Last week the UN Security Council held a closed (but televised) session on the implementation of UNSCR 2151 (2014) on the role of SSR in building effective and accountable security and justice institutions. In his statement to the session, Assistant Secretary General for Rule of Law and Security Institutions, Dimitry Titov, asserted that ‘security sector management should obviously concentrate on post-conflict situations; but it could also be used for preventative purposes in some contexts’.
Searching under the thematic ‘SSR’, the UN Peacemaker database returns 96 peace agreements, starting with the 1985 Uganda Peace Talks Agreement for the Restoration of Peace to the Sovereign State of the Republic of Uganda.
In all of these peace agreements, reform of the security sector is a part of the agreement in some cases because security forces had been ineffective, but mostly because the security sector had lacked integrity and accountability to democratic processes, leading to their instrumentalisation and to gross violations of conduct and human rights. The inclusion of SSR (in all its forms and variations1) firstly indicates an attempt to deal with the one of the major causes of escalation in violent conflict (and not just the symptoms), and secondly implies that if SSR has been started earlier and/or more widely, escalation to violent conflict could have been better managed or possibly even averted.
SSR is increasingly commonly seen in peace agreements as a means to help entrench peace, and build resilience into the fabric of a state so that it can cope with conflict. As a result, SSR has become to be seen as a post-conflict tool. Violence, however, is frequently recurring2, especially in societies where resilience to cope with conflict at early levels is insufficient. Whilst SSR has been used to tackle the causes of first generation violence after the occurrence of intra- or inter-state violence, it is not yet well-established and supported long-term as a means to prevent a slide back into violence nor to prevent the occurrence of second generation violence3.

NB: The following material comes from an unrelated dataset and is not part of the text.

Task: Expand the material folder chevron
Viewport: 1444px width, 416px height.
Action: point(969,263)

Efforts to embed resilience through long-term measures and programmes addressing the sustainability of SSR are often not even addressed from the outset, or are curtailed. Donor attention for long-term resilience is often abandoned in favour of the next phenomena that looms large in the media and catches the attention of politicians such as, this year, countering violent extremism. As a result, SSR programming and support by donors can tend to peter out before resilience is well rooted, and just as opportunities for second generation violent conflict are taking hold. Once outside assistance and opportunities for internal solutions are diverted elsewhere, ie once the eye is off the ball, tell tale signs of re-escalation are often overlooked and, importantly, options for turning back escalation may not be sufficient (see Figure 1 below). By the time outside attention and options are made available again, it is often too little too late.

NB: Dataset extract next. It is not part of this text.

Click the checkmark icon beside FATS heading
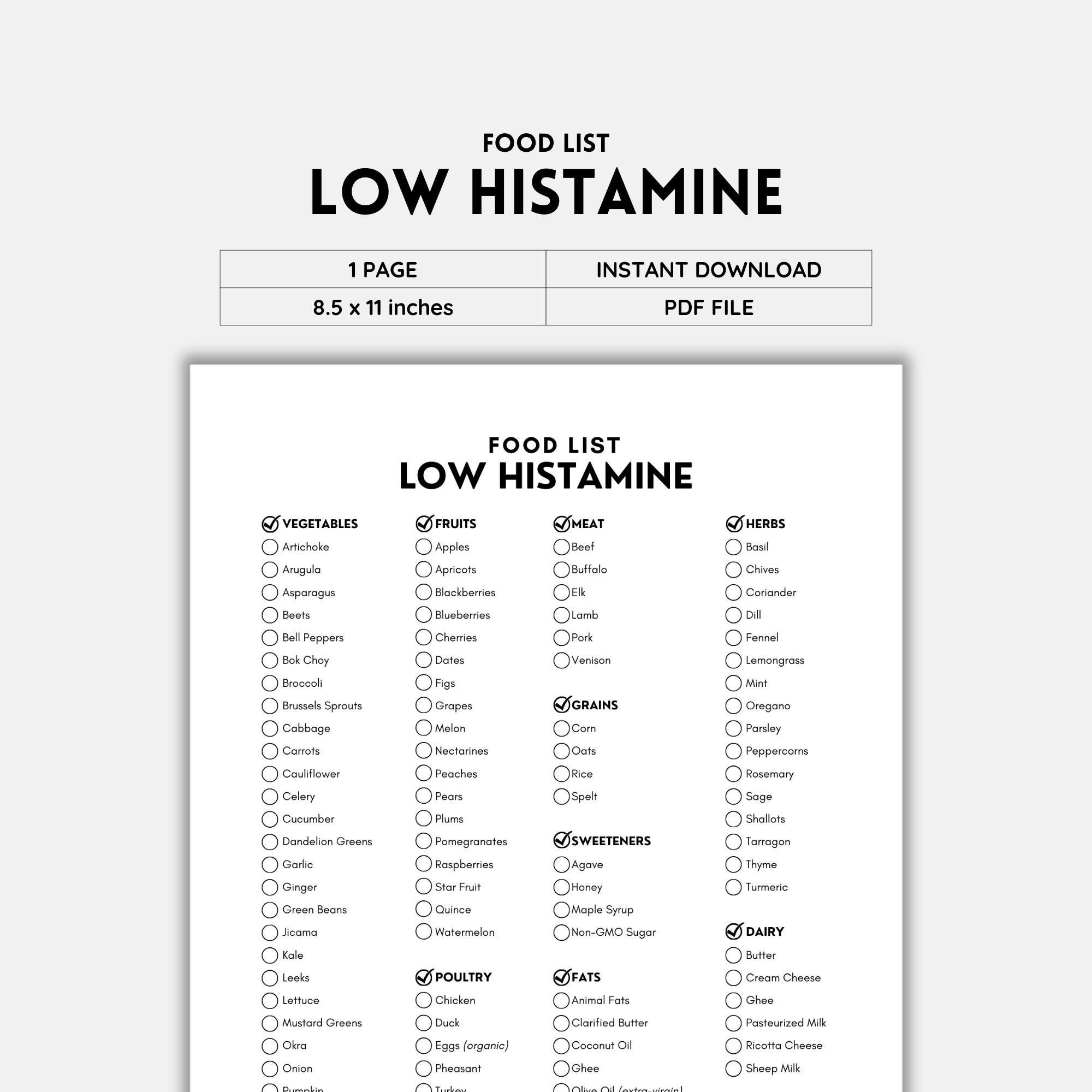This screenshot has width=1092, height=1092. click(562, 977)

It is difficult to point to completely successful cases of SSR, due to the many contributing factors needed for success and inherent in its holistic nature. Four basic necessary tenets or characteristics are fundamental to taking an SSR approach to a reform activity:
- SSR is political in nature, both in the Host Nation as well as in the donor state, thus an SSR approach must tackle the politics as well as the technical and holistic aspects of reform
- It must balance effectiveness and accountability, with the ultimate aim of improving human security, not just that of the state
- National ownership of SSR (as enshrined in UN Security Council Resolution 2151 (2014) must consist of structural involvement of the entire nation and not just a declaration of political buy-in
- It must be sustainable into the long-term and beyond the support of donors.
The omission of one of these tenets tends to let the case for successful SSR down. With this in mind, a number of cases of post-conflict reform of the security sector have illustrated the success of generational engagement, notably in Japan after WWII, in Germany twice (after WWII and on reunification), in much of Eastern Europe after the Cold War, and in some of the Balkans.

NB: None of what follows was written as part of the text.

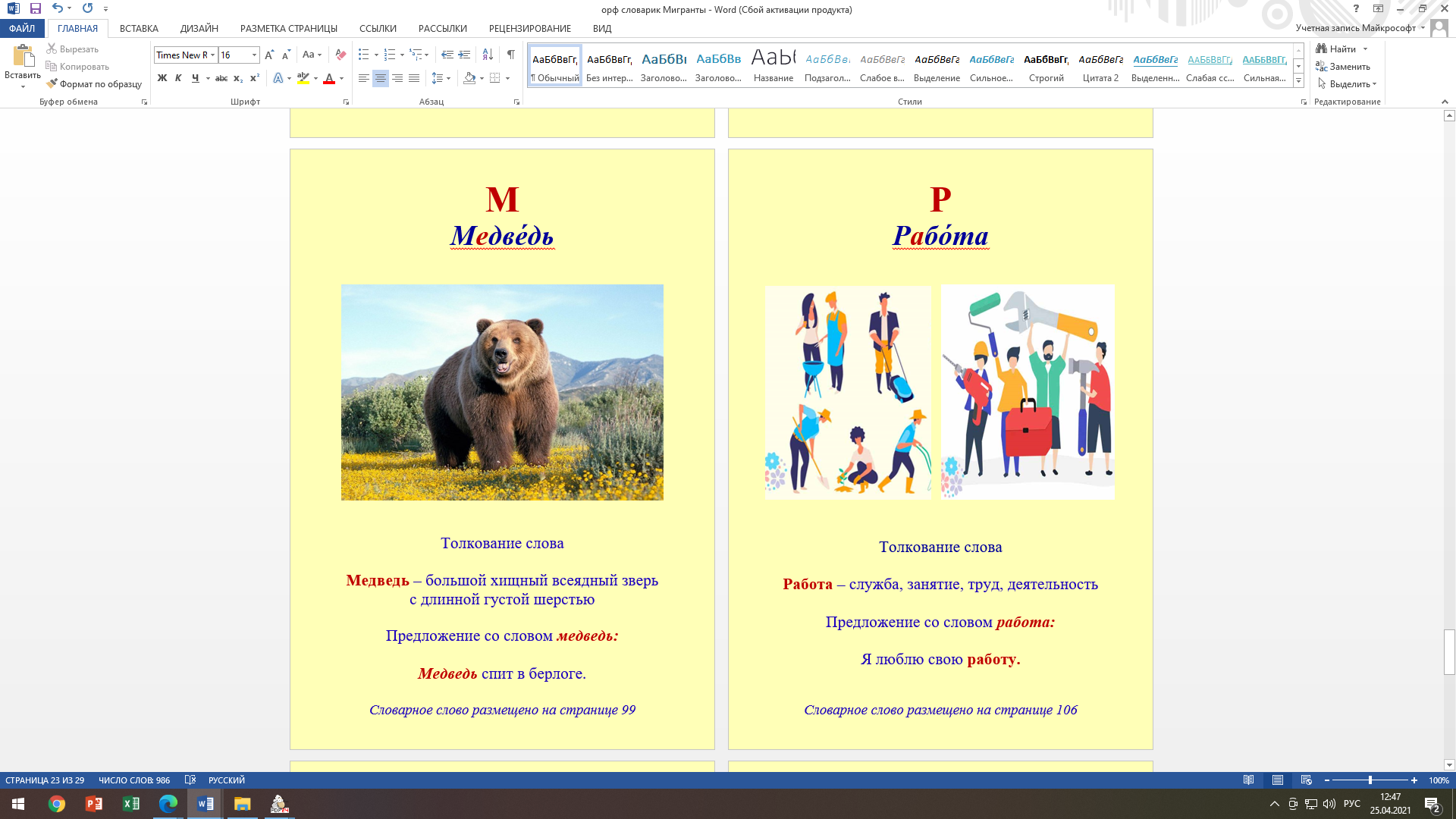Open the font size dropdown
The height and width of the screenshot is (819, 1456).
pyautogui.click(x=254, y=55)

A number of cases show the risks of abandoning reform efforts prematurely (either from donor assistance reduction or attention deficit, of from host nation rejection), such as Iraq, Macedonia, potentially Afghanistan as well as South Africa and Nigeria.
A few cases illustrate the tentative progress in reform which has turned a previously unaccountable and destructive security sector (who were a contributing cause of previous escalation of violence) into a respected force or service, who show resilience and integrity in the face of conflict escalation and even praised for their role in attempting to de-escalate potential violence. Such cases include Burundi, Kenya, Liberia, Sierra Leone, and Zimbabwe.
The cases highlighted above are heuristic at best, but nonetheless suggest and support the need to deal with the causes early rather than with the symptoms too late. Recent donor favour for countering violent extremism risk abandoning hard won gains in SSR, and risk failing to see the structural role that SSR can play in preventing an escalation to violent extremism. Countering violent extremism that focuses too much on post-extremism counter-terrorist actions are loaded with second and third order consequences which can exacerbate the situation.4 Whereas an ounce of prevention is worth a pound of cure.5 Here, SSR has a role.